▶ Problem to work on
Copy out each line below in which the string "computer" appears.

*** Data for the task ***

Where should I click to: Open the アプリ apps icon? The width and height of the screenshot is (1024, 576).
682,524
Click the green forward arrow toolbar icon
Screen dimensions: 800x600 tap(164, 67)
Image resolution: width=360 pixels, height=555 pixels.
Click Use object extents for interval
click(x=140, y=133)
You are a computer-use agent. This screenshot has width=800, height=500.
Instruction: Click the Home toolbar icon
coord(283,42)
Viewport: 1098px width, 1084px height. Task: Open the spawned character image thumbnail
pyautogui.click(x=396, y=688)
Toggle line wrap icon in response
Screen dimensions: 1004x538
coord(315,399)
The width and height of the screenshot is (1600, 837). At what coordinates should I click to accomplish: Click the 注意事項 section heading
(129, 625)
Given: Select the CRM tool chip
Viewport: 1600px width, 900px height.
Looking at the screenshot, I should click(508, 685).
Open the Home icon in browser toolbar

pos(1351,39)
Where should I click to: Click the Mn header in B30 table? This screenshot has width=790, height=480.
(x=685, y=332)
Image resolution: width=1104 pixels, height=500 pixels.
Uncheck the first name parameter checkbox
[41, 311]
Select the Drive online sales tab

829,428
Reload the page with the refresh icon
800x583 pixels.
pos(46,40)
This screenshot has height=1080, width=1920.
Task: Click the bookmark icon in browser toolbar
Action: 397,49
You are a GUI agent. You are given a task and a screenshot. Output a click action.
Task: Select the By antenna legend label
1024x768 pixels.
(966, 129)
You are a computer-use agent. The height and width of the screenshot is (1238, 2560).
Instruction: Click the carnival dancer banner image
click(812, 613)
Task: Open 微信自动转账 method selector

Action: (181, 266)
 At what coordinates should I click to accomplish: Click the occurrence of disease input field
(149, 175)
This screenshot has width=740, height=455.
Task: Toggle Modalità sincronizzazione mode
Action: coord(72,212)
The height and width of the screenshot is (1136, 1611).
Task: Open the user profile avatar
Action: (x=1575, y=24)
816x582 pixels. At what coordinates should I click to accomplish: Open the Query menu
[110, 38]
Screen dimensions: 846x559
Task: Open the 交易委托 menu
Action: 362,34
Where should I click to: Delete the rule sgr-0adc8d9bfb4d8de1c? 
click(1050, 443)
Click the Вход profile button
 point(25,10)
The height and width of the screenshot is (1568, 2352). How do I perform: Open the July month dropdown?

*** End of Data for the task ***

▶ Reply to the task
You are a computer-use agent. This screenshot has width=800, height=500.
You are a computer-use agent. The height and width of the screenshot is (1238, 2560).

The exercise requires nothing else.